→ What you should do
Go through the listing below and repeat it exactly, dropping the pictures.

→ Information supplied
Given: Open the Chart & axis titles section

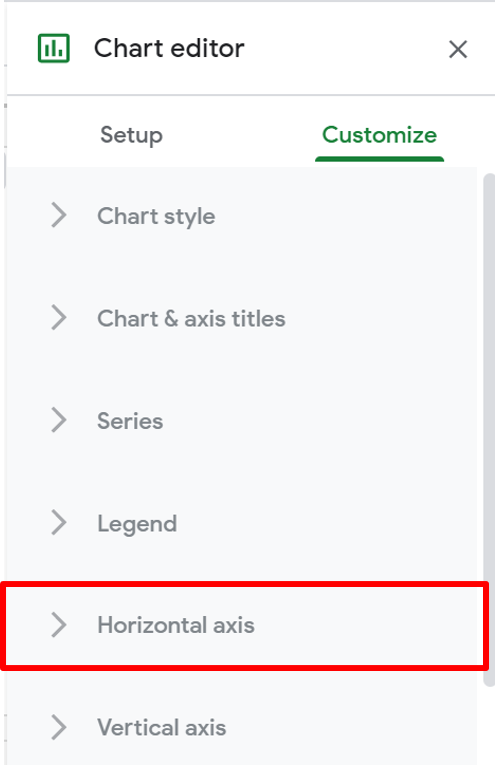Looking at the screenshot, I should [191, 319].
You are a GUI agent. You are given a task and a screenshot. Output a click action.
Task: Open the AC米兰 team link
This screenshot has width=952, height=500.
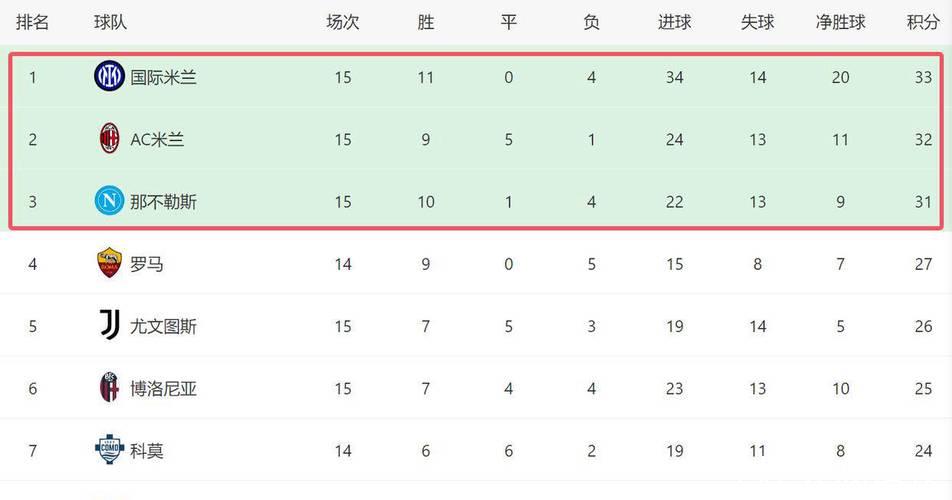click(x=157, y=139)
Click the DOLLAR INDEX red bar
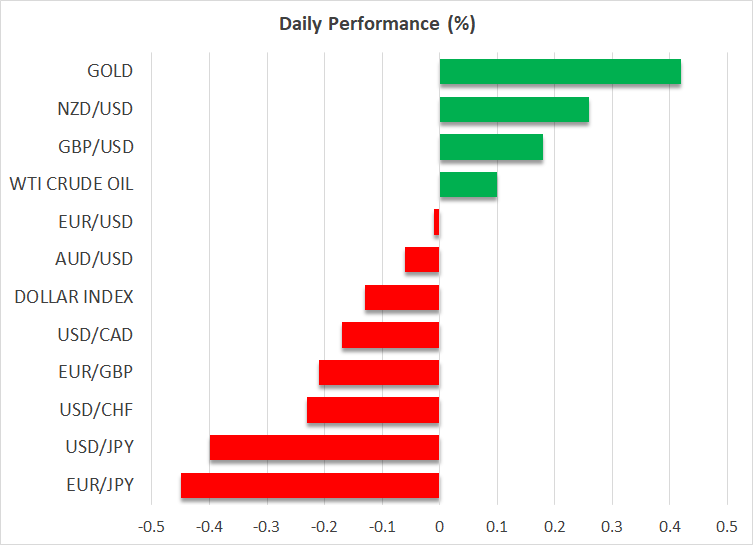The width and height of the screenshot is (753, 545). (402, 297)
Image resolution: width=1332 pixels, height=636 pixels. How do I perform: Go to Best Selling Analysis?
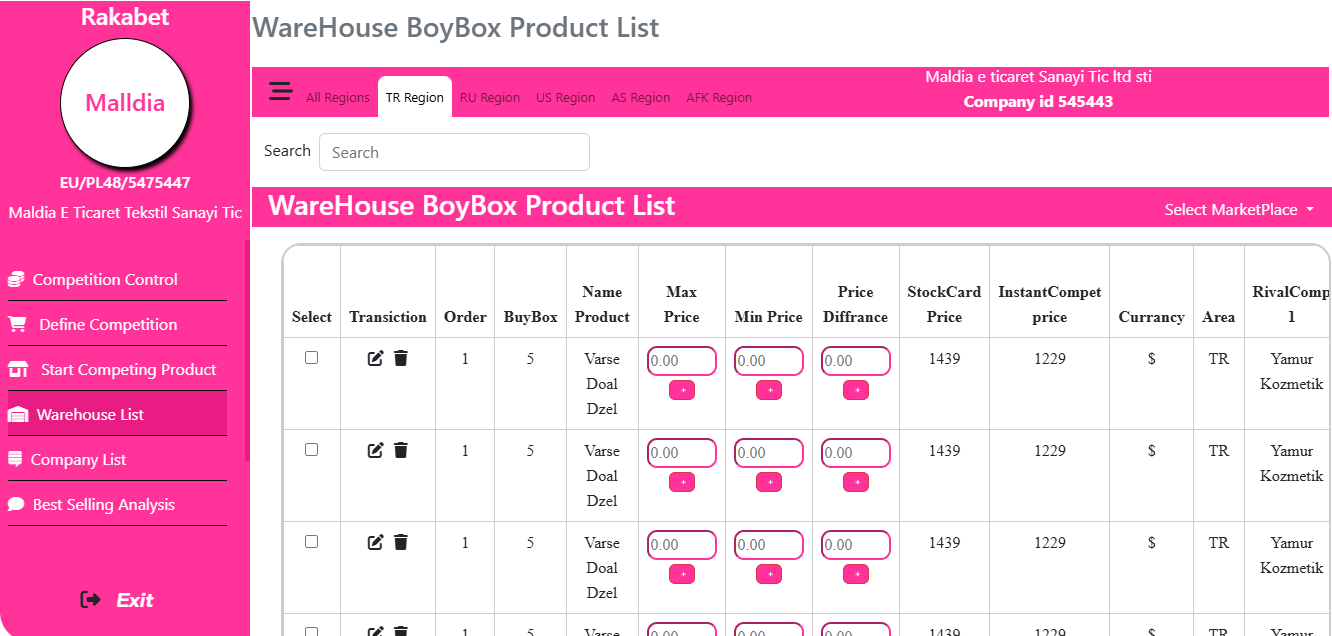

→ Output for this task
Given: Open the Chart & axis titles section

Looking at the screenshot, I should [191, 319].
You are a GUI agent. You are given a task and a screenshot. Output a click action.
Task: Open the AC米兰 team link
This screenshot has width=952, height=500.
click(x=157, y=139)
Click the DOLLAR INDEX red bar
The width and height of the screenshot is (753, 545). (402, 297)
Image resolution: width=1332 pixels, height=636 pixels. How do I perform: Go to Best Selling Analysis?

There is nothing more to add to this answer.